Coprine is a fascinating molecule that is technically not poisonous. So why is it listed along with other mushroom toxins? Because it can result in poisoning, but only if you consume a completely different toxin afterward, namely alcohol. If you drink alcohol after eating a coprine-containing mushroom, you can expect to experience flushing of the face and neck, a rapid and/or irregular heartbeat, headache, nausea, and vomiting, and you may also experience difficulty breathing and tingling or numbness in the limbs or hands. These symptoms last as long as the alcohol is in your system, which may be a while since coprine interferes with the body’s process of removing alcohol.
Coprine is found in a number of inky caps in the Coprinopsis genus. In North America, the main culprit is C. atramentarius, commonly known as The Inky Cap. Inky caps in general are recognized by their gills and pileus, which turn into black goo from the edges inward (the mycological term for this is “deliquesce”). For the most part, inky caps are considered to be nonpoisonous. In fact, you can eat coprine-containing mushrooms without experiencing any ill effects. Coprine only causes symptoms when you drink alcohol after or at the same time as you consume coprine. Coprine-like symptoms have been seen after eating other mushrooms, but these have not been found to contain coprine. These mushrooms probably have similar compounds that work in a similar manner.
Coprine’s chemical name is: N5-1-hydroxycyclopropyl-L-glutamine. In other words, the amino acid Glutamic Acid is connected to a funky molecule resembling an amino acid that has been tied into a loop. Once inside your body, coprine is split apart into glutamic acid and a compound called 1-aminocyclopropanol. This compound is actually very easy to draw. First, draw an equilateral triangle. Then, draw two lines coming off of the top point of the triangle like an old TV antenna. At the end of the left-hand “antenna,” write H2N (the “amino-” group). At the end of the right-hand “antenna,” write OH (the “-ol” group). But what is this diagram showing you? Each line is a single covalent bond between atoms and each point on the triangle is a carbon atom. Carbon atoms can form four bonds, so the carbons connected by only two lines are also bound to two hydrogen atoms (which are usually omitted from drawings). 1-aminocyclopropanol is based on the molecule propane. Propane is composed of a straight chain of three carbon atoms, with the end carbons bound to three hydrogens and the middle carbon bound to two hydrogens.
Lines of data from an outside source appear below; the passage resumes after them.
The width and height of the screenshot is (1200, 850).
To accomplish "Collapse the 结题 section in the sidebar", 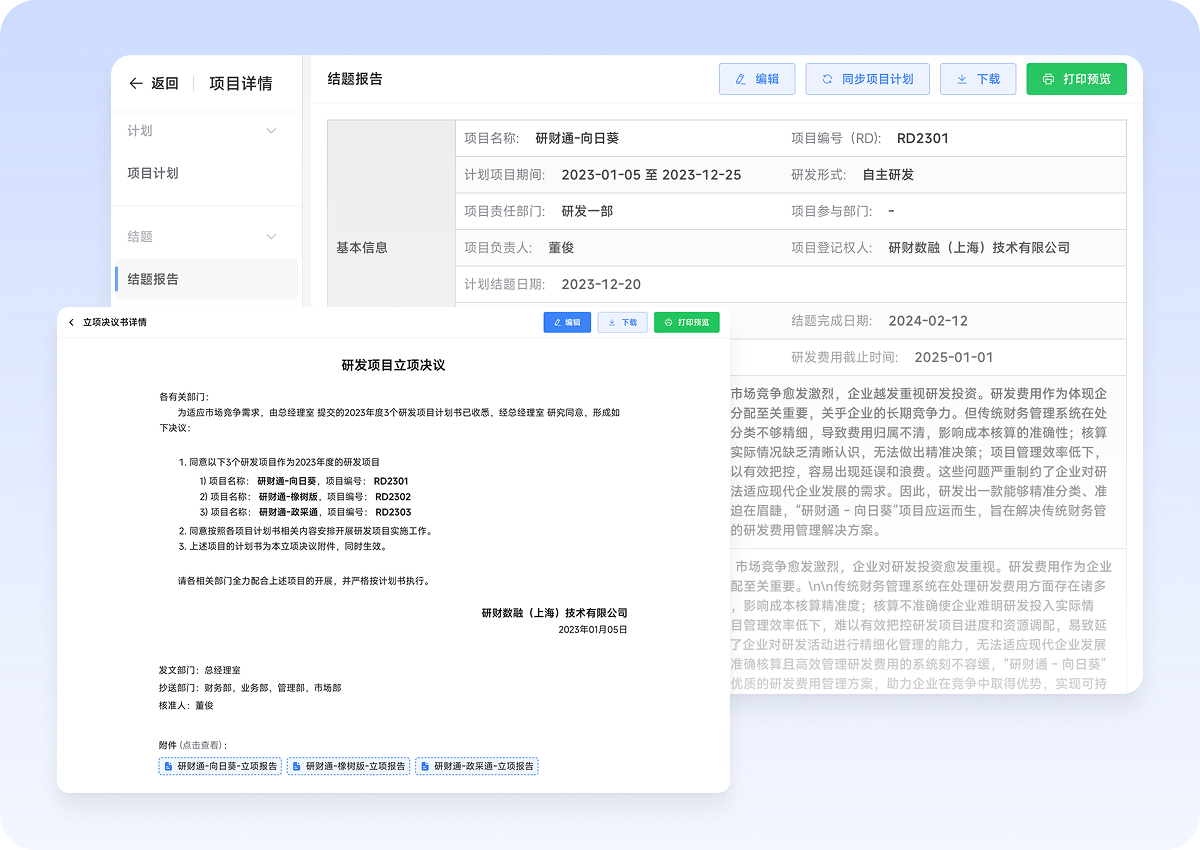I will pos(271,237).
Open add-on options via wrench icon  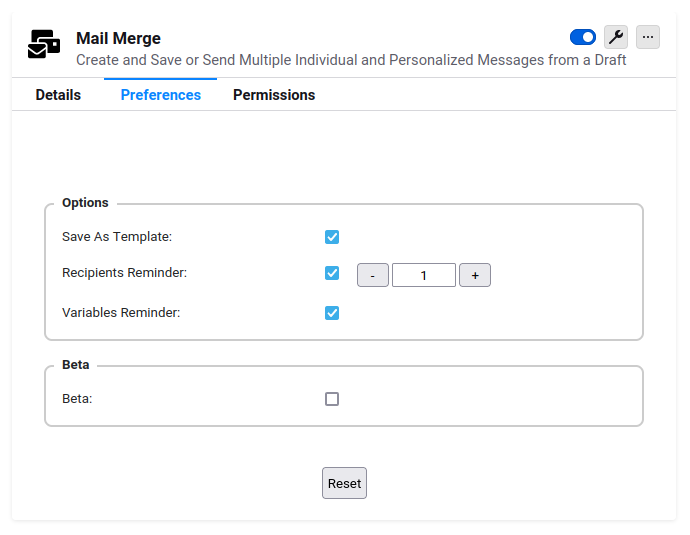point(616,37)
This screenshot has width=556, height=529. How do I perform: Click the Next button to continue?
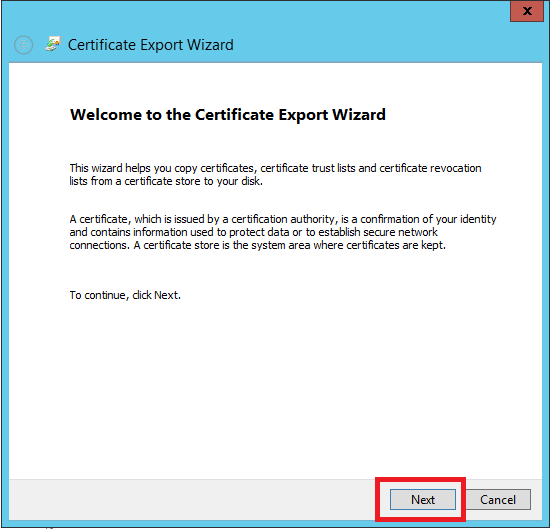coord(423,499)
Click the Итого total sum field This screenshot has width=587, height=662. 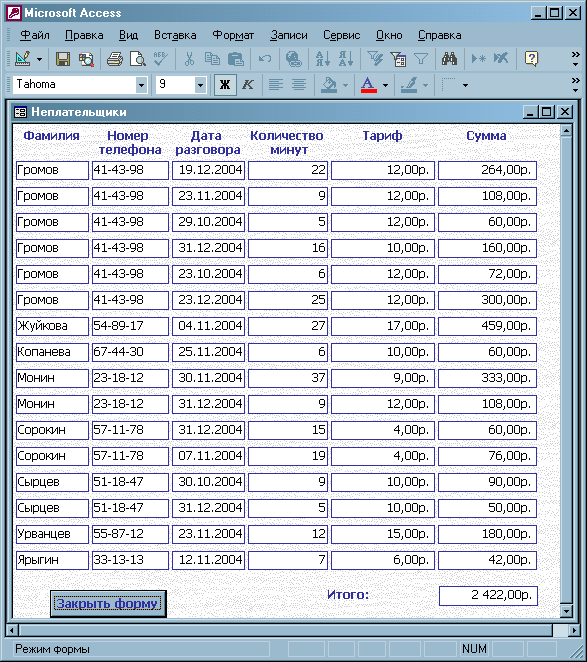[488, 595]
In cyclopropane, the two end carbons are bound together, making a three-carbon triangle with each carbon bound to two hydrogen atoms. 1-aminocyclopropanol has two substitutions on its cyclopropane ring: and amino group (NH2) and an ol group (a.k.a. a hydroxyl group, OH). The “1” at the beginning of the name indicates that these two groups are bound to the same carbon atom. 1-aminocyclopropanol may be a long name, but it actually tells you the exact structure of the compound!
Now, back to biology. 1-aminocyclopropanol causes toxic affects by deactivating the enzyme aldehyde dehydrogenase (ALDH). ALDH is a key enzyme in the process of breaking down the toxic compound ethanol (the alcohol in alcoholic beverages). First, ethanol is broken down by the enzyme alcohol dehydrogenase into acetaldehyde. Second, ALDH breaks down acetaldehyde into the non-toxic molecules acetate and carbon dioxide. Inhibition of ALDH causes acetaldehyde to accumulate in the body, thus causing the poisoning symptoms. It takes about 30 minutes for coprine to break down into 1-aminocyclopropanol, so small amounts of alcohol consumed at the same time as eating coprine may not cause any symptoms. However, there are reports of symptoms occurring even when the alcohol was consumed shortly before eating coprine-containing mushrooms. 1-aminocyclopropanol can persist in the body for as long as five days – and perhaps even longer – so symptoms can appear long after the initial mushroom “poisoning.”
There is another molecule known to cause nearly the exact same set of symptoms: disulfiram, which is marketed under the brand name Antabuse. Oddly enough, Antabuse is prescribed in order to cause these symptoms when the drug is combined with alcohol (or, more recently, cocaine). The positive punishment provided by the unpleasant symptoms will hopefully help addicts overcome their addiction. Can coprine be used in the same way? Maybe, but only for alcohol addiction. Coprine does not interfere with the dopamine pathway, so it could not be used to treat other addictions. Additionally, coprine has been shown to be harmful to bone marrow and testicles in animal models at very high doses. Due to these documented effects, it is probably best to avoid eating coprine, at least until we better understand the physiological effects of this toxin.